## Directive
Please format every line of the rows below as a JSON list of strings, one string per line, and leave out blank lines.

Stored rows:
-*-
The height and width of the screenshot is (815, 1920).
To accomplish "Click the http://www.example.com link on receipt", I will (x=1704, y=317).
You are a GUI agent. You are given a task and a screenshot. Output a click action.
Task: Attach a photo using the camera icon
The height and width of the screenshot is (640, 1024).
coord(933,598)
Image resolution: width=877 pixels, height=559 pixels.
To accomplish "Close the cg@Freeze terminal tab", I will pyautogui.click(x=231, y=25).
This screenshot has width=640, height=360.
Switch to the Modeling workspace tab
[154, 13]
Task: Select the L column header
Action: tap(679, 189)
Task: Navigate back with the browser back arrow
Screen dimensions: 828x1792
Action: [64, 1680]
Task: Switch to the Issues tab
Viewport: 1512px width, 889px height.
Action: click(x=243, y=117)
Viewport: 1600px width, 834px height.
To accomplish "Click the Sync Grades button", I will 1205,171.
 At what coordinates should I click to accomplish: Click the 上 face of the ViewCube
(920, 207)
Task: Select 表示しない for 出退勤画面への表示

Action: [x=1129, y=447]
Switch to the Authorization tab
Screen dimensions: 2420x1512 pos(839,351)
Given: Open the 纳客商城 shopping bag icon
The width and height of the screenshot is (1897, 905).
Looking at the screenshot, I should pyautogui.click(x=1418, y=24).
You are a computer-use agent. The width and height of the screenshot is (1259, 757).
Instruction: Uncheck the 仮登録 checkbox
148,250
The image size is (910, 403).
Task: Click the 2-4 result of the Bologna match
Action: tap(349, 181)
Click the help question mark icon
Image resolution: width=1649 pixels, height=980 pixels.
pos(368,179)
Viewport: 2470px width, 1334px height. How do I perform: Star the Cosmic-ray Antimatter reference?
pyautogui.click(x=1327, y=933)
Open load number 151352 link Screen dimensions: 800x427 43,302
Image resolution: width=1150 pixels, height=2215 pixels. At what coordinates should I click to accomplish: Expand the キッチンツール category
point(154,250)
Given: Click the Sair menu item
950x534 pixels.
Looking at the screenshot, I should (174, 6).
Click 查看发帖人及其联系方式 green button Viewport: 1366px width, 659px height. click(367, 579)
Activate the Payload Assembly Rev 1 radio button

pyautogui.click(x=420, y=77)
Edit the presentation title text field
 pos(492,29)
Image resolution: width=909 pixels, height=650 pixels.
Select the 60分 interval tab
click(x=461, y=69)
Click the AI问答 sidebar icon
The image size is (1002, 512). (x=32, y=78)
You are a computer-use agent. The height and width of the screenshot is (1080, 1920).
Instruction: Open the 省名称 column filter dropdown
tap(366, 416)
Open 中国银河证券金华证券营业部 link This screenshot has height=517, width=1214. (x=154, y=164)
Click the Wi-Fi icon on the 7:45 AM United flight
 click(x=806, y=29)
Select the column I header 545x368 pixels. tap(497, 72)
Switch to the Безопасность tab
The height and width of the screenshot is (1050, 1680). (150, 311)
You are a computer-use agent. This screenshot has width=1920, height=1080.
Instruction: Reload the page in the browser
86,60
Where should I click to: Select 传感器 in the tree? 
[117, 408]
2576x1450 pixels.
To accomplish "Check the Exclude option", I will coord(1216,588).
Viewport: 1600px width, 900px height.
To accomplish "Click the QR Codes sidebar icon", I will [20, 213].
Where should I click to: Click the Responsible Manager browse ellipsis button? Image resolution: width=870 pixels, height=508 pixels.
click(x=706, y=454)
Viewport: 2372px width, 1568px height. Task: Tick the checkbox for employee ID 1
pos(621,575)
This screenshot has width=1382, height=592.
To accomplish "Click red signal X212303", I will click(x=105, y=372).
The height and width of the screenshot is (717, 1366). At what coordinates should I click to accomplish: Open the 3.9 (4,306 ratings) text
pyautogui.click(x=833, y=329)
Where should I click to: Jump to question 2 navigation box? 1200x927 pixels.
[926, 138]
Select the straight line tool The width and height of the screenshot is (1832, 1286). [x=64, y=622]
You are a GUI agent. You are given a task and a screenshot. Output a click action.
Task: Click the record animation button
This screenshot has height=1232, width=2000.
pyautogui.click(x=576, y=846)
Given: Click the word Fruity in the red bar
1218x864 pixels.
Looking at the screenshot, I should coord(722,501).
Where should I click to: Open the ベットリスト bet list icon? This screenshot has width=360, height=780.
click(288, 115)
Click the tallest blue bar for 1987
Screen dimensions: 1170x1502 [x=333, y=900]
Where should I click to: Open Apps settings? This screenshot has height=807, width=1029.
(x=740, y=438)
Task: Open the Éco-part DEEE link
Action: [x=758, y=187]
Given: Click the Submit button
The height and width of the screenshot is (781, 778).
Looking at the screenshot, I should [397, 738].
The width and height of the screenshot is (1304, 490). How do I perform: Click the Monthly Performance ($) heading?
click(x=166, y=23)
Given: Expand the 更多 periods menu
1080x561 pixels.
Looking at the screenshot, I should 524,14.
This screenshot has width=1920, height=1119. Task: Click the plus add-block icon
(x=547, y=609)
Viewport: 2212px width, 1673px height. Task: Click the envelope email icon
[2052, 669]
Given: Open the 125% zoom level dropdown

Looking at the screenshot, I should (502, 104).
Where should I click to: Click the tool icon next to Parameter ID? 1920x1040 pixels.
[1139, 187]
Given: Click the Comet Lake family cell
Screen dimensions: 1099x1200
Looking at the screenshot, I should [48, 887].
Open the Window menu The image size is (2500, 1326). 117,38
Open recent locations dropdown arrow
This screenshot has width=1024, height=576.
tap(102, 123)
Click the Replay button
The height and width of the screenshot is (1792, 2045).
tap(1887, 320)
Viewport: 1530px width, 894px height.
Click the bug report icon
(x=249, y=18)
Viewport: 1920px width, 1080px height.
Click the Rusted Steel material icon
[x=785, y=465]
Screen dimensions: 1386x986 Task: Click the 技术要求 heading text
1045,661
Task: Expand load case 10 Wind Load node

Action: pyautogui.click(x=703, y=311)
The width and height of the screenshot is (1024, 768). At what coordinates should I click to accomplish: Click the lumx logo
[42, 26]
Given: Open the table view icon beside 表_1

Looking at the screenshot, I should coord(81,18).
-*-
## Result of the task
[
  "The height and width of the screenshot is (815, 1920).",
  "To accomplish \"Click the http://www.example.com link on receipt\", I will (x=1704, y=317).",
  "You are a GUI agent. You are given a task and a screenshot. Output a click action.",
  "Task: Attach a photo using the camera icon",
  "The height and width of the screenshot is (640, 1024).",
  "coord(933,598)",
  "Image resolution: width=877 pixels, height=559 pixels.",
  "To accomplish \"Close the cg@Freeze terminal tab\", I will pyautogui.click(x=231, y=25).",
  "This screenshot has width=640, height=360.",
  "Switch to the Modeling workspace tab",
  "[154, 13]",
  "Task: Select the L column header",
  "Action: tap(679, 189)",
  "Task: Navigate back with the browser back arrow",
  "Screen dimensions: 828x1792",
  "Action: [64, 1680]",
  "Task: Switch to the Issues tab",
  "Viewport: 1512px width, 889px height.",
  "Action: click(x=243, y=117)",
  "Viewport: 1600px width, 834px height.",
  "To accomplish \"Click the Sync Grades button\", I will 1205,171.",
  " At what coordinates should I click to accomplish: Click the 上 face of the ViewCube",
  "(920, 207)",
  "Task: Select 表示しない for 出退勤画面への表示",
  "Action: [x=1129, y=447]",
  "Switch to the Authorization tab",
  "Screen dimensions: 2420x1512 pos(839,351)",
  "Given: Open the 纳客商城 shopping bag icon",
  "The width and height of the screenshot is (1897, 905).",
  "Looking at the screenshot, I should pyautogui.click(x=1418, y=24).",
  "You are a computer-use agent. The width and height of the screenshot is (1259, 757).",
  "Instruction: Uncheck the 仮登録 checkbox",
  "148,250",
  "The image size is (910, 403).",
  "Task: Click the 2-4 result of the Bologna match",
  "Action: tap(349, 181)",
  "Click the help question mark icon",
  "Image resolution: width=1649 pixels, height=980 pixels.",
  "pos(368,179)",
  "Viewport: 2470px width, 1334px height. How do I perform: Star the Cosmic-ray Antimatter reference?",
  "pyautogui.click(x=1327, y=933)",
  "Open load number 151352 link Screen dimensions: 800x427 43,302",
  "Image resolution: width=1150 pixels, height=2215 pixels. At what coordinates should I click to accomplish: Expand the キッチンツール category",
  "point(154,250)",
  "Given: Click the Sair menu item",
  "950x534 pixels.",
  "Looking at the screenshot, I should (174, 6).",
  "Click 查看发帖人及其联系方式 green button Viewport: 1366px width, 659px height. click(367, 579)",
  "Activate the Payload Assembly Rev 1 radio button",
  "pyautogui.click(x=420, y=77)",
  "Edit the presentation title text field",
  " pos(492,29)",
  "Image resolution: width=909 pixels, height=650 pixels.",
  "Select the 60分 interval tab",
  "click(x=461, y=69)",
  "Click the AI问答 sidebar icon",
  "The image size is (1002, 512). (x=32, y=78)",
  "You are a computer-use agent. The height and width of the screenshot is (1080, 1920).",
  "Instruction: Open the 省名称 column filter dropdown",
  "tap(366, 416)",
  "Open 中国银河证券金华证券营业部 link This screenshot has height=517, width=1214. (x=154, y=164)",
  "Click the Wi-Fi icon on the 7:45 AM United flight",
  " click(x=806, y=29)",
  "Select the column I header 545x368 pixels. tap(497, 72)",
  "Switch to the Безопасность tab",
  "The height and width of the screenshot is (1050, 1680). (150, 311)",
  "You are a computer-use agent. This screenshot has width=1920, height=1080.",
  "Instruction: Reload the page in the browser",
  "86,60",
  "Where should I click to: Select 传感器 in the tree? ",
  "[117, 408]",
  "2576x1450 pixels.",
  "To accomplish \"Check the Exclude option\", I will coord(1216,588).",
  "Viewport: 1600px width, 900px height.",
  "To accomplish \"Click the QR Codes sidebar icon\", I will [20, 213].",
  "Where should I click to: Click the Responsible Manager browse ellipsis button? Image resolution: width=870 pixels, height=508 pixels.",
  "click(x=706, y=454)",
  "Viewport: 2372px width, 1568px height. Task: Tick the checkbox for employee ID 1",
  "pos(621,575)",
  "This screenshot has width=1382, height=592.",
  "To accomplish \"Click red signal X212303\", I will click(x=105, y=372).",
  "The height and width of the screenshot is (717, 1366). At what coordinates should I click to accomplish: Open the 3.9 (4,306 ratings) text",
  "pyautogui.click(x=833, y=329)",
  "Where should I click to: Jump to question 2 navigation box? 1200x927 pixels.",
  "[926, 138]",
  "Select the straight line tool The width and height of the screenshot is (1832, 1286). [x=64, y=622]",
  "You are a GUI agent. You are given a task and a screenshot. Output a click action.",
  "Task: Click the record animation button",
  "This screenshot has height=1232, width=2000.",
  "pyautogui.click(x=576, y=846)",
  "Given: Click the word Fruity in the red bar",
  "1218x864 pixels.",
  "Looking at the screenshot, I should coord(722,501).",
  "Where should I click to: Open the ベットリスト bet list icon? This screenshot has width=360, height=780.",
  "click(288, 115)",
  "Click the tallest blue bar for 1987",
  "Screen dimensions: 1170x1502 [x=333, y=900]",
  "Where should I click to: Open Apps settings? This screenshot has height=807, width=1029.",
  "(x=740, y=438)",
  "Task: Open the Éco-part DEEE link",
  "Action: [x=758, y=187]",
  "Given: Click the Submit button",
  "The height and width of the screenshot is (781, 778).",
  "Looking at the screenshot, I should [397, 738].",
  "The width and height of the screenshot is (1304, 490). How do I perform: Click the Monthly Performance ($) heading?",
  "click(x=166, y=23)",
  "Given: Expand the 更多 periods menu",
  "1080x561 pixels.",
  "Looking at the screenshot, I should 524,14.",
  "This screenshot has width=1920, height=1119. Task: Click the plus add-block icon",
  "(x=547, y=609)",
  "Viewport: 2212px width, 1673px height. Task: Click the envelope email icon",
  "[2052, 669]",
  "Given: Open the 125% zoom level dropdown",
  "Looking at the screenshot, I should (502, 104).",
  "Where should I click to: Click the tool icon next to Parameter ID? 1920x1040 pixels.",
  "[1139, 187]",
  "Given: Click the Comet Lake family cell",
  "Screen dimensions: 1099x1200",
  "Looking at the screenshot, I should [48, 887].",
  "Open the Window menu The image size is (2500, 1326). 117,38",
  "Open recent locations dropdown arrow",
  "This screenshot has width=1024, height=576.",
  "tap(102, 123)",
  "Click the Replay button",
  "The height and width of the screenshot is (1792, 2045).",
  "tap(1887, 320)",
  "Viewport: 1530px width, 894px height.",
  "Click the bug report icon",
  "(x=249, y=18)",
  "Viewport: 1920px width, 1080px height.",
  "Click the Rusted Steel material icon",
  "[x=785, y=465]",
  "Screen dimensions: 1386x986 Task: Click the 技术要求 heading text",
  "1045,661",
  "Task: Expand load case 10 Wind Load node",
  "Action: pyautogui.click(x=703, y=311)",
  "The width and height of the screenshot is (1024, 768). At what coordinates should I click to accomplish: Click the lumx logo",
  "[42, 26]",
  "Given: Open the table view icon beside 表_1",
  "Looking at the screenshot, I should coord(81,18)."
]